I don't think true c-compatible paralellism was their ultimate goal. (They don't even provide a C-compiler...). Obviously that would have added a lot of additional complexity, as you point out.
Still, on such a "multicore" µC, you want efficient communication between multiple cores and interrupt handlers, which means efficient lockless atomics, which means a compare-and-swap instruction, preferably with indirect addressing mode.
The idea is probably to have specific tasks assigned to specific threads. For example one thread runs the SPI peripheral, a second one runs a control loop, while the main thread mostly sleeps and does housekeeping/reconfiguration. Each of these would reside in their own memory space with dedicated ressources and would use minimal inter-thread communication via pipes. This would keep synchronization overhead down a lot.
For SDCC, the main challenge would be to allow multiple main function to initialize each FPPA. Maybe that could be dont similar to interrupts? It would be up to the user to ensure that variables are not reused between different threads.
Of course, something needs to be done with the p-register. A very rigid approach would be to clearly assign each function to only one FPPA.
A more pragmatic approach, for now, would be to have C-code always stay on FPPA0 and use assembler for the others...
Regarding preemtive multitasking: Of course this would free up some of the synchronization headache, but then the usefulness would be quite limited compared to using multiple hardware threads.
SDCC is a C compiler, and will aim to comply with the C standard. Where that can't be done efficiently, we still need to be able to comply, but offers alternatives. E.g. when compiling for Padauk, functions are currently not reentrant by default (but reentrancy can be enabled for individual functions using __reentrant, or for the whole program using --stack-auto; it about triples code size though).

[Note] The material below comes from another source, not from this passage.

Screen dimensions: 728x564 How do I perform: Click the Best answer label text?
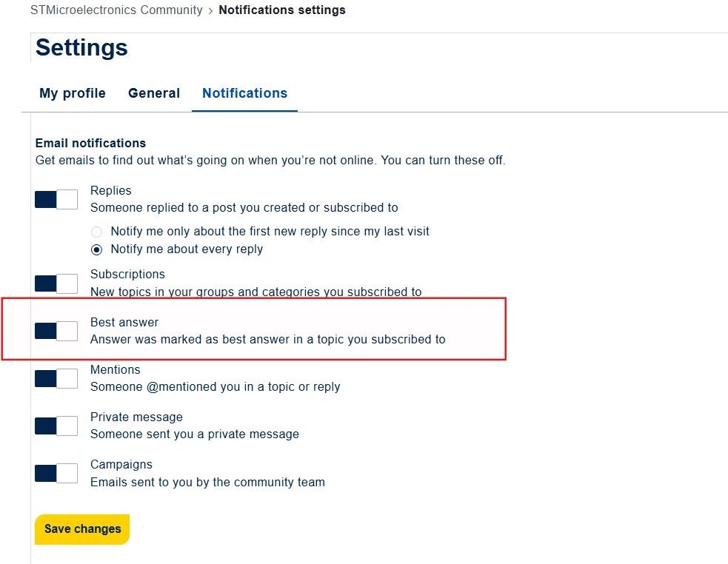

For multiple FPPA, my idea would be:
By default make the code work on any FPPA. That means a lock around any use of p. And no longer using p to pass return values (thus 16-bit return values would have to be passed on the stack, like we currently do for return values > 16 bit). Inefficient, but avoids nasty surprises.
Then provide a way for the user to specify that a function is to be used on a specific FPPA only, e.g. something like
[[sdcc::fppa(3)]] void f(int)
{
…
}
An FPPA3-specific p3 would be used instead of p when generating code for f.